I must have looked perplexed because Theo’s lips quirked into a shy smile.

“When I asked you out.”

Oh
that.

I set my free coffee (the absolute best kind of coffee) on my desk and held up my hand. “You really don’t need to. It’s fine,” I assured him. I wasn’t entirely sure whether I wanted him to repeat the offer, though I wasn’t repulsed by the idea.

It was nice to know that walking away from Cole hadn’t turned me into a nun.

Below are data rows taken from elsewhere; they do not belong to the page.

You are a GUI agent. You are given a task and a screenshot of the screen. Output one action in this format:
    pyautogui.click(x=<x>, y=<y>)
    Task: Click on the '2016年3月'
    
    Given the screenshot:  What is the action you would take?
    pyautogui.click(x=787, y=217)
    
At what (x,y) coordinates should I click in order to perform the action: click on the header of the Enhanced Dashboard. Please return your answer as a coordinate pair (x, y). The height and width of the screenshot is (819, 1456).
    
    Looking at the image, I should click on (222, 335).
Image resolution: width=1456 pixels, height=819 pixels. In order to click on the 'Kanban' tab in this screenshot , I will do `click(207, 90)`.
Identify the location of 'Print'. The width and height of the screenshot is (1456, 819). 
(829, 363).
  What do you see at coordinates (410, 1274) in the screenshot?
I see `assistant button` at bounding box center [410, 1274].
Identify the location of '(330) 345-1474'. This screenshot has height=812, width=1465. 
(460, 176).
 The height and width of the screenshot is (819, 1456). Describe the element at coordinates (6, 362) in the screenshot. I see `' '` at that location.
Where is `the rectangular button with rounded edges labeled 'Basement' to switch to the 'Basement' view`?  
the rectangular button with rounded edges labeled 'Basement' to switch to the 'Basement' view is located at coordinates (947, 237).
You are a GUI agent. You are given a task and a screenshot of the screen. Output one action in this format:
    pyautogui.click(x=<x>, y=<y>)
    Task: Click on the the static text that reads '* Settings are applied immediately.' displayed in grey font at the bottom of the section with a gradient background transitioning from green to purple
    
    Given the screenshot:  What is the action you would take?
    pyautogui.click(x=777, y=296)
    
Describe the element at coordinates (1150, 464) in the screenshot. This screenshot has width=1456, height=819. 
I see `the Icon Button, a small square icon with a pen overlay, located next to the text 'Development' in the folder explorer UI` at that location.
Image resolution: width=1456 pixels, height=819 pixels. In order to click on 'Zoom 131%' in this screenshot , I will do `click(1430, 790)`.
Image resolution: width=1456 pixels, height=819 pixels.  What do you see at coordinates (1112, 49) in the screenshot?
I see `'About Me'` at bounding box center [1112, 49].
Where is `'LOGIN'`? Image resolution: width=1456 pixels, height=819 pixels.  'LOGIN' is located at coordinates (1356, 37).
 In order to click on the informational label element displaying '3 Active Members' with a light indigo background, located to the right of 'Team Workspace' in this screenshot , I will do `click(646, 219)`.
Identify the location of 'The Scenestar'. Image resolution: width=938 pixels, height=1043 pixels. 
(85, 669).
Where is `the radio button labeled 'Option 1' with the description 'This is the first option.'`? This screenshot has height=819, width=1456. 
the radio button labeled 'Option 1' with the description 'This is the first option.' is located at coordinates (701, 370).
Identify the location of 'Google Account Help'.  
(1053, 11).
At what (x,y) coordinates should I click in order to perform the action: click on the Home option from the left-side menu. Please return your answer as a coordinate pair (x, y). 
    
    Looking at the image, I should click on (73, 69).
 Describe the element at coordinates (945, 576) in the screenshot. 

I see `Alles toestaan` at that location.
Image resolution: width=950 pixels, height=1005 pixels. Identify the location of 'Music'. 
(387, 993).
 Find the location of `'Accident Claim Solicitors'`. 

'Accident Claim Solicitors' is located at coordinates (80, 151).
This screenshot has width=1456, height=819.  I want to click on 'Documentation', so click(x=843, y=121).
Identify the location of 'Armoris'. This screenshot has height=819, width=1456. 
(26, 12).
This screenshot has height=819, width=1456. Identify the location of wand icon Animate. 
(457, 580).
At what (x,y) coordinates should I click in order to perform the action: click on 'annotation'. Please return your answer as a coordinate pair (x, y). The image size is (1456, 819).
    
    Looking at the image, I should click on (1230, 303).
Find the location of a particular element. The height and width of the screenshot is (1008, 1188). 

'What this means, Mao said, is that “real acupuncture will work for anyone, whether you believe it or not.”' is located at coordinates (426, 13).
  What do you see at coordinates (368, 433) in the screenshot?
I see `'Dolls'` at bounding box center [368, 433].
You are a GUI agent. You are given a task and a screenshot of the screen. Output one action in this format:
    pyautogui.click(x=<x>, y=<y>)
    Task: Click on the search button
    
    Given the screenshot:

One thing I was sure of, however. Scoring dates on the clock had to be frowned upon.

Theo looked relieved and I stood there appreciating how adorable he was. He was the complete opposite of Cole in every possible way.

He was fair and buff. I could make out the defined lines of his muscles under the expensive cut of his suit.

He young enough that his obvious success and responsibility were impressive. He seemed to want to spend time with me. And not in the naked and sweaty kind of way. And he brought me coffee.

The only thing Cole ever bought me was a box of condoms and a hard time.

It would be so easy to fall into something with Theo. I liked being with someone. I know that wasn’t very feminist friendly. Riley would have smacked me across the face right before she took my girl card away and shredded it.

But it was the truth. I couldn’t remember a time in my life when I hadn’t been involved in some way with a guy. Sure, my relationship with Cole was questionable at best, but he was still someone I had devoted spending time with. He provided regular sex and even conversation when it suited him.

I enjoyed feeling wanted and desired. I liked knowing I had someone I could call when I was feeling lonely. I liked knowing that there was someone out there who wanted to spend time with me. For whatever the reason.

I was social and I enjoyed attention. And I knew, subconsciously, that perhaps that said quite a bit about the state of my self-esteem. Though I knew I was pretty. I liked my body and I thought that I was intelligent. I had friends and family that loved me. But there was still something inside me that craved what a relationship could give me.

I wanted to be happy. I wanted to be cared for. I wanted my fairy tale happily ever after. I blamed Titanic and every 80’s power ballad ever released. Though how I had allowed myself to think Cole could offer me anything I was looking for was beyond me. Call it two-year insanity.

I was by no means some depressing ingénue who cried over the state of her love life and wrote bad poetry. I wasn’t deep. I didn’t think about world hunger or how to end the conflict in the Gaza strip. I liked to watch bad reality television and I was unashamed to admit that I enjoyed pop music beyond acceptable levels.

I was a drama queen. I was a bitch if you crossed me. If I didn’t like you, I wasn’t one to hide it. You’d know it. And I was addicted to infatuation. The anticipation I felt when I knew I was going to see the guy I wanted.

So there.

However, call it a growing maturity or maybe a lingering lack of closure where Cole was concerned, but I didn’t jump at the chance to let this beautiful, strapping male buy me dinner.

I could flirt with him, let him adore me with his eyes, but I wasn’t ready to make it more than that.